2003年4月1日(火)
 
(a)
(a)
(b)
(b)
(c)
(c)
(d)
(d)
(e)
(e)
(f)
(f)
(g)
(g)
(h)
(h)
 クロハナビラタケ(a)とクロハナビラニカワタケ(b)はまったく別種のきのこであるにもかかわらず、和名も似ており乾燥しきった状態では実によく似た姿になる。かたやズキンタケ科の子嚢菌、かたやシロキクラゲ科の異型担子菌である。3月30日の笠間市では両者が同じ広葉樹の倒木からほとんど乾燥した状態で並んで出ており、一目見た程度では区別できなかった。
 子実体が湿り気を保った状態のときに両者を並べてみると(c)確かに違いは明瞭にわかる。それぞれのヒダを1枚ずつ並べてみると、クロハナビラタケ(d)の子実層面には独特のしわがある。それに対してクロハナビラニカワタケ(e)のほうは純粋に平滑である。

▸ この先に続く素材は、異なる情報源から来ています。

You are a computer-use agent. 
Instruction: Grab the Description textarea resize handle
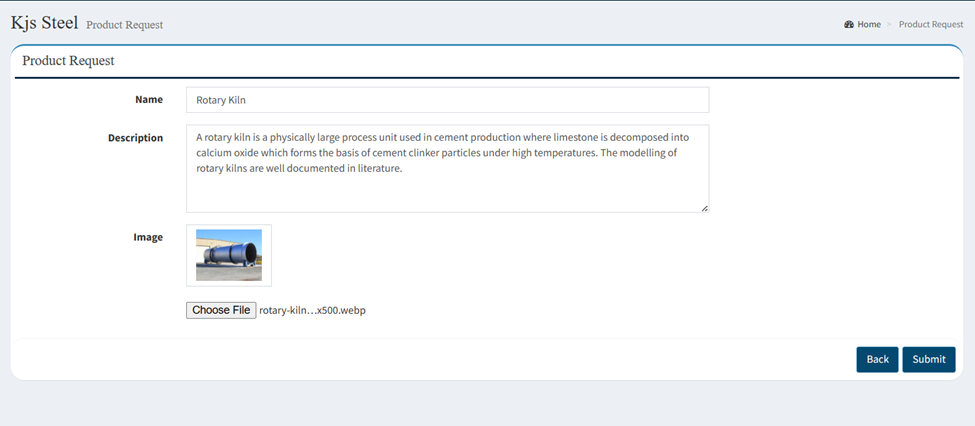click(x=705, y=208)
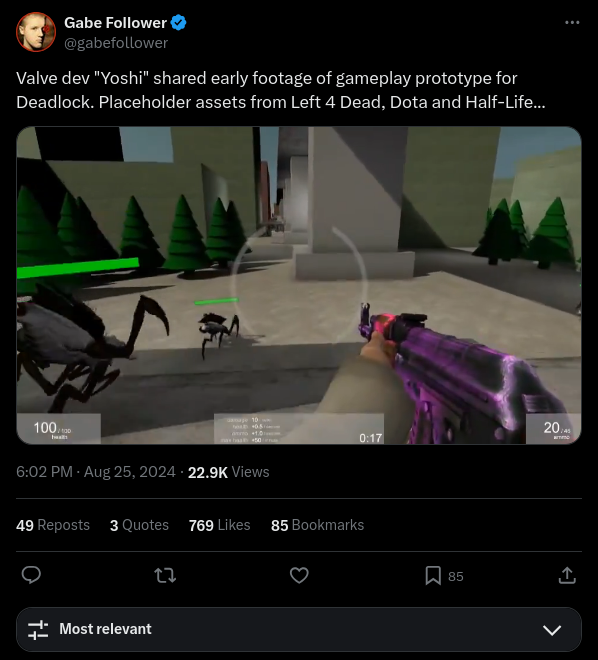Open the 85 Bookmarks count

click(x=318, y=525)
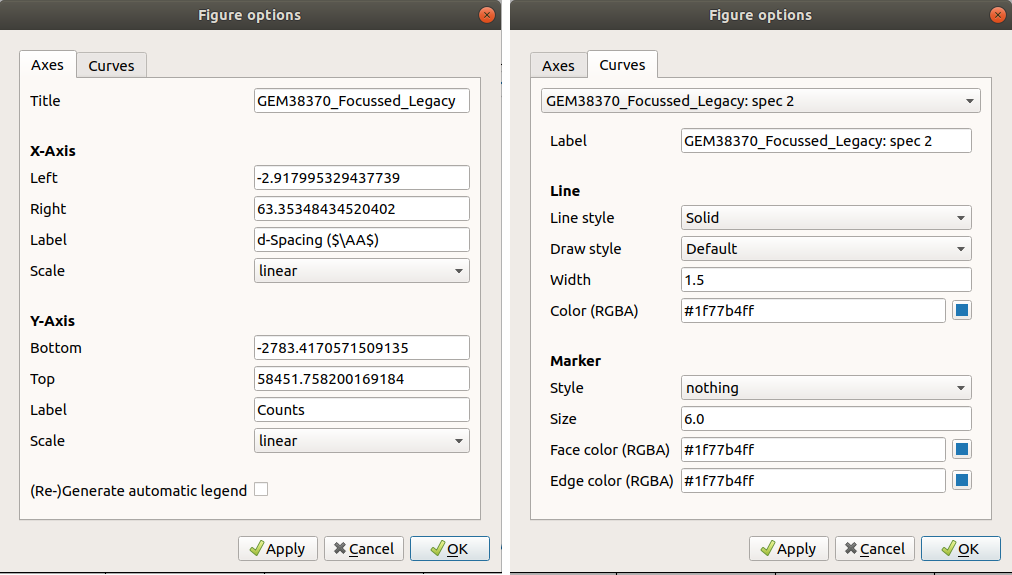Click Cancel in the dialog with Curves settings
This screenshot has height=575, width=1012.
click(871, 549)

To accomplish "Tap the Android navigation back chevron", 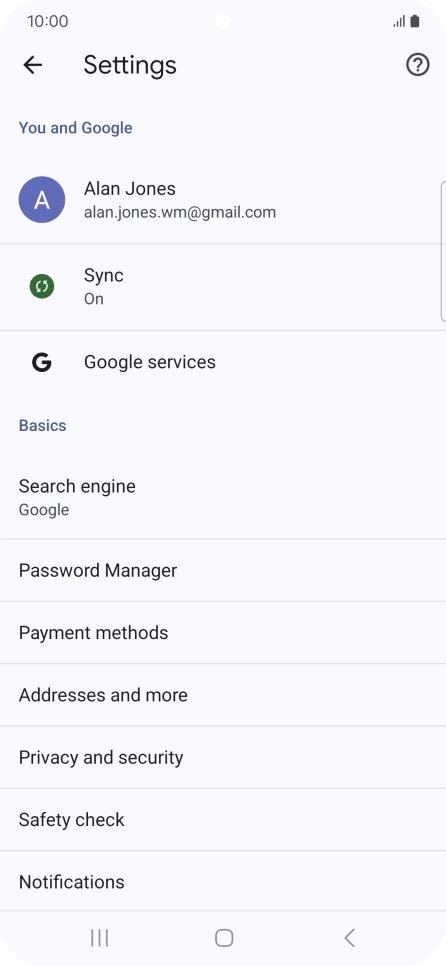I will pyautogui.click(x=349, y=938).
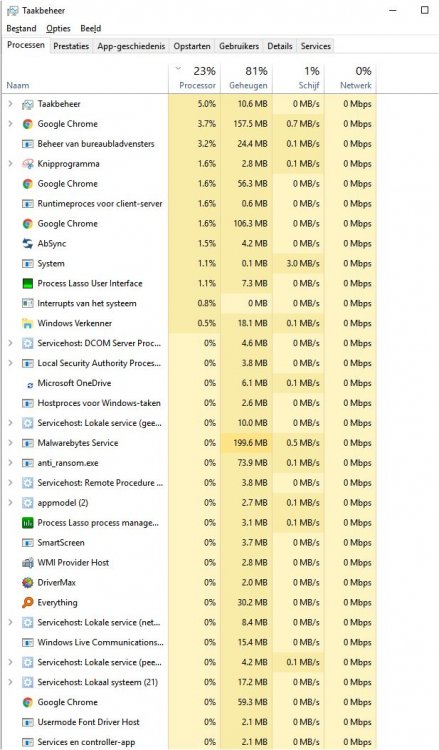
Task: Click the Microsoft OneDrive sync icon
Action: coord(30,384)
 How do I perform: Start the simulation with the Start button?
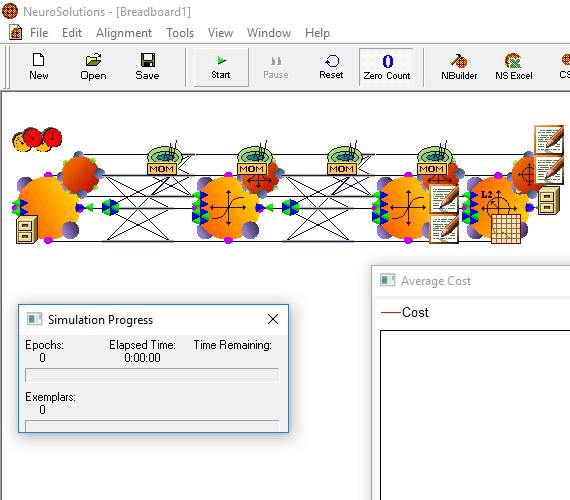(x=221, y=67)
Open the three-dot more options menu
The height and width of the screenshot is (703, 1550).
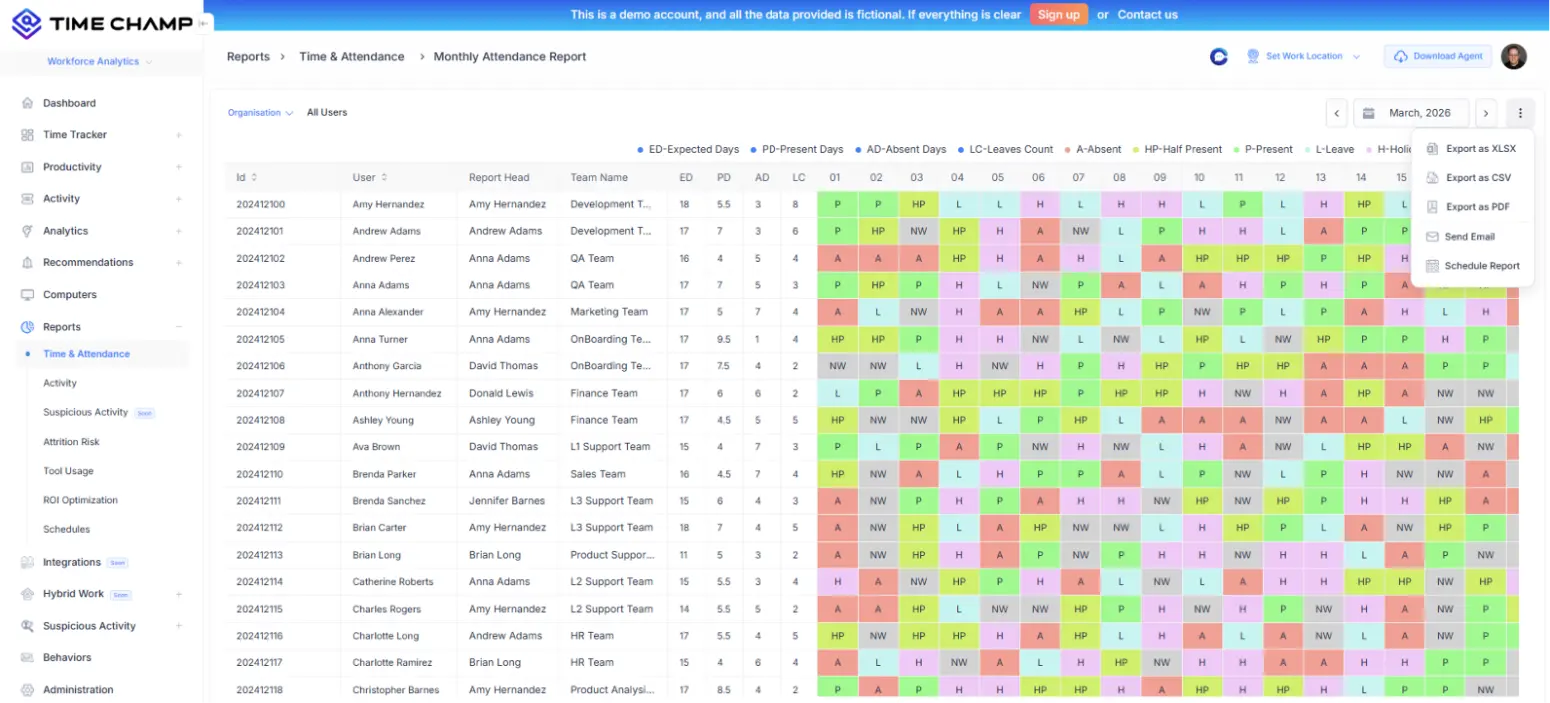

 クロハナビラタケの切片を3〜5%のKOHに浸すと、すみれ色にも似た赤紫〜紫色の色素が滲出する(f)。この反応をIonomidotic反応と呼んでいるようだ。それに対して、クロハナビラニカワタケで同じことを試みると、やや緑がかった薄い褐色から暗い緑色の色素が滲出する(g)。
 クロハナビラニカワタケは自然界ではその名とは違って、やや赤みがかったもの(b)やら暗緑色を帯びたもの(h)をしばしば見かける。ただ、これらはからからに乾燥するといずれも真っ黒になり、クロハナビラタケと紛らわしい姿となる。
 キクラゲの仲間のクロハナビラニカワタケは海藻のワカメなどによく似た食感があり毒はなさそうだが、子嚢菌のクロハナビラタケは食べると激しい腹痛と下痢を起こすといわれている。乾燥状態のものを採取した折には十分な注意が必要だ。もっともこういった怪しいキノコを食べるのはやめた方がよい。